安田 浩章 先生、坂口 善市 先生の独自取材記事
高松画像診断クリニック
(高松市/今橋駅)
最終更新日:2021/12/28
JR高松駅から車で約6分。「医療法人社団西高松脳外科・内科クリニック 高松画像診断クリニック」は香川県立中央病院の東隣に位置する。その名のとおり、MRIやCTなどの画像診断に力を入れているクリニックであり、脳神経外科・放射線科・内科・リハビリテーション科・小児科の専門的な検査・治療から、風邪などのちょっとした症状まで幅広く対応しているのが特徴だ。医師は、日本医学放射線学会放射線科専門医である安田浩章先生や、日本内分泌学会内分泌代謝科専門医であり、小児の甲状腺疾患に詳しい坂口善市先生らスペシャリストがそろう。地元住民だけでなく県外や離島から通う患者も少なくないという同院では、どのような検査・治療が受けられるのか。両先生に詳しい話を聞いた。
(取材日2021年7月2日)
精度の高さを追求した検査を地域のクリニックで実践
クリニックの概要について教えてください。
【安田先生】2016年2月に開院し、今年で5年目を迎えました。当院は名前のとおり、精度の高い画像診断を追求しているのが特徴です。従来、画像診断を病院で受ける場合は検査に時間がかかり、結果が出るまでに何度か通院しなくてはならないことも多く、患者さんにとって負担が大きいのがネックでした。そこでより気軽に通えて、迅速に必要な検査が受けられるクリニックを、というコンセプトで開設されたのが当院です。画像診断のニーズがあれば、放射線診断を専門とする私がすぐに対応できますから、時間が空けば即日検査・即日診断も可能です。実際、画像診断を目的に来院される患者さんは多く、他院からの紹介で来られる方も全体の2、3割程度いらっしゃいます。
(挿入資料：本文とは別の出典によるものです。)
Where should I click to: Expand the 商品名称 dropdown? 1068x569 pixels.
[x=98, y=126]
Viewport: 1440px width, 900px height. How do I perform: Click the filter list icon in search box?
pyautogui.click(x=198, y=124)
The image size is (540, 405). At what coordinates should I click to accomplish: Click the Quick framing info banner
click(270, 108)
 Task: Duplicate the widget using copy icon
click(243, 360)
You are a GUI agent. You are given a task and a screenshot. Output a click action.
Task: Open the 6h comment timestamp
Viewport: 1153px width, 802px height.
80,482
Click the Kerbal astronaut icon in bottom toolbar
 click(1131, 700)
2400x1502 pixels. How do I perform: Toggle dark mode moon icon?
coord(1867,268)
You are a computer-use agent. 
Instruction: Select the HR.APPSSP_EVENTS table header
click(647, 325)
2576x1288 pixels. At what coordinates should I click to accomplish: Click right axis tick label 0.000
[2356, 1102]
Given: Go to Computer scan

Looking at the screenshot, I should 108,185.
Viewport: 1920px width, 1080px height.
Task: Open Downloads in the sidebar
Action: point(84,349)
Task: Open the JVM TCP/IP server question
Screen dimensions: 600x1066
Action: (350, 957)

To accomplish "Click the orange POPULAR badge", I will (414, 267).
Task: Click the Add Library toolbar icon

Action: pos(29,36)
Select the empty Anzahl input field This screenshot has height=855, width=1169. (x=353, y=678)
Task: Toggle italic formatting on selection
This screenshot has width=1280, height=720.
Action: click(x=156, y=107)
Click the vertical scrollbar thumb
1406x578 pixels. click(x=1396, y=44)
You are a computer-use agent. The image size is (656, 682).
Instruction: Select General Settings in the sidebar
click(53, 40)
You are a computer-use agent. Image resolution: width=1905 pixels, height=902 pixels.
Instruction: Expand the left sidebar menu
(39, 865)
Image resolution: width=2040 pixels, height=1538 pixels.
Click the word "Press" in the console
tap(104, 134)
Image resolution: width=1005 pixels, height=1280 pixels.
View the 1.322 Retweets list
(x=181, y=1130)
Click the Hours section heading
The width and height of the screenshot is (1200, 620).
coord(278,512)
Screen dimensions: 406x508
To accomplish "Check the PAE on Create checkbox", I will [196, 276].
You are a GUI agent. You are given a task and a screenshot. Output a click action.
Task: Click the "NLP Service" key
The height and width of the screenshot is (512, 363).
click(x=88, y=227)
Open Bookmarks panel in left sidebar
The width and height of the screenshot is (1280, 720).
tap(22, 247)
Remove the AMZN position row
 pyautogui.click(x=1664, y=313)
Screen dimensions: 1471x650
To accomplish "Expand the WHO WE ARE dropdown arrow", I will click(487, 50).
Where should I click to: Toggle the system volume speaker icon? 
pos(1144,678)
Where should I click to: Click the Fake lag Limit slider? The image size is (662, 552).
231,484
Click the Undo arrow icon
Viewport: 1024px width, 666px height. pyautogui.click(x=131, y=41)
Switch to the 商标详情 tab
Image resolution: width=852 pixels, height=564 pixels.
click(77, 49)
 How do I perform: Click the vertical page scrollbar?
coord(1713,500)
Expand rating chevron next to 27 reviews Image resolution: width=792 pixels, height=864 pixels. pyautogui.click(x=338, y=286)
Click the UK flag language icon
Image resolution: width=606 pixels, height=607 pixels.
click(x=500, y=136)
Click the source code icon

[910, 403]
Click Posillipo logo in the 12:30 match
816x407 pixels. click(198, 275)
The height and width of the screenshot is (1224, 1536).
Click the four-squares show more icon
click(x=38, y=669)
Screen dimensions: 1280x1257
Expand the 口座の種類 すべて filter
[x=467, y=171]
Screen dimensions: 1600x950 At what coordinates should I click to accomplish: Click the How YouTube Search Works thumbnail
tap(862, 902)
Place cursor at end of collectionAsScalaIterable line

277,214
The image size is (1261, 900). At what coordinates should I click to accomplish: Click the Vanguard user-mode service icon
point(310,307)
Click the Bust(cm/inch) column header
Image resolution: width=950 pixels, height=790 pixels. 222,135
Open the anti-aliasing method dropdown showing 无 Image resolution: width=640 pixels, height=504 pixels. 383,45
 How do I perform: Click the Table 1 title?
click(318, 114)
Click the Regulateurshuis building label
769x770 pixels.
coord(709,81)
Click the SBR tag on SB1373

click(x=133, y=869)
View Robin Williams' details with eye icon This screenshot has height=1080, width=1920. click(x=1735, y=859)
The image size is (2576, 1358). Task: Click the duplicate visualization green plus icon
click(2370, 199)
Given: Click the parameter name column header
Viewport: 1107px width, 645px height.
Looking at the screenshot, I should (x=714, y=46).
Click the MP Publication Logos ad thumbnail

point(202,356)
【坂口先生】2019年からは新たに小児科も増設されました。私は小児内分泌疾患を専門としていて、一般外来はもちろん幅広い症状のお子さんを診ています。
どのような流れで画像診断と各診療科の診察を行っているのですか?
【安田先生】各医師が通常の診療を行う一方、必要に応じて患者さんを検査室にお通しし、各種画像診断を行います。そこで専門家である私がすべての画像に目を通し、MRIとCTに関しては所見のレポートを作成します。それが確定すると、各診断室や検査室で閲覧できるようになるので、関係する全スタッフの間で患者さんの情報を共有することができます。まず私が見て、担当医が再度見ることでダブルチェックの機能が働きますし、カルテを見ながら検査結果と臨床症状が合っているかどうかすり合わせをし、些細な兆候も見逃さないように注意できるのがメリットです。各診療室はすべて裏通路でつながっていますから、何か気になる点があればお互いにすぐに相談に行けます。このシステムによって、中核病院並みの検査と地域のクリニックとしての柔軟な対応の両立をめざしているのです。
検査機器はかなり充実しているそうですね。
【安田先生】1.5テスラMRIという、中核病院でも導入されているようなクラスのMRIを2台導入しています。MRIは撮影する検査技師の腕も重要ですから、私が信頼する昔からの知り合いの技師に担当してもらっています。他院から依頼された場合でも、満足いただけるように対応しています。大規模の病院だとMRIは1ヵ月待ちというケースもよくありますが、当院なら飛び入りの患者さんも検査していますし、診断結果もその日のうちにお伝えできるんです。検査が早いので、脳梗塞が疑われる患者さんの救急搬送も積極的に受け入れられます。その他、CTやエックス線検査機器、デジタルマンモグラフィ機器も備えています。乳がん検診に使うマンモグラフィは、女性の検査技師が対応しますので気兼ねなく受けていただけますよ。
小児の甲状腺疾患や糖尿病など専門的な治療に対応
各診療科にはどのような患者さんが来られますか?
【安田先生】最も多いのは脳神経外科の患者さんで、脳血管障害のある方や、頭痛・めまいなど頭部症状を訴える方が来られます。また関節痛や腰痛、頸痛など整形外科領域の患者さんもよく来られますね。その他、内科では高血圧や糖尿病などの生活習慣病、不整脈などの循環器疾患、各種予防接種などに幅広く対応しています。広いリハビリ室もありますから、リハビリのために通う患者さんも多いです。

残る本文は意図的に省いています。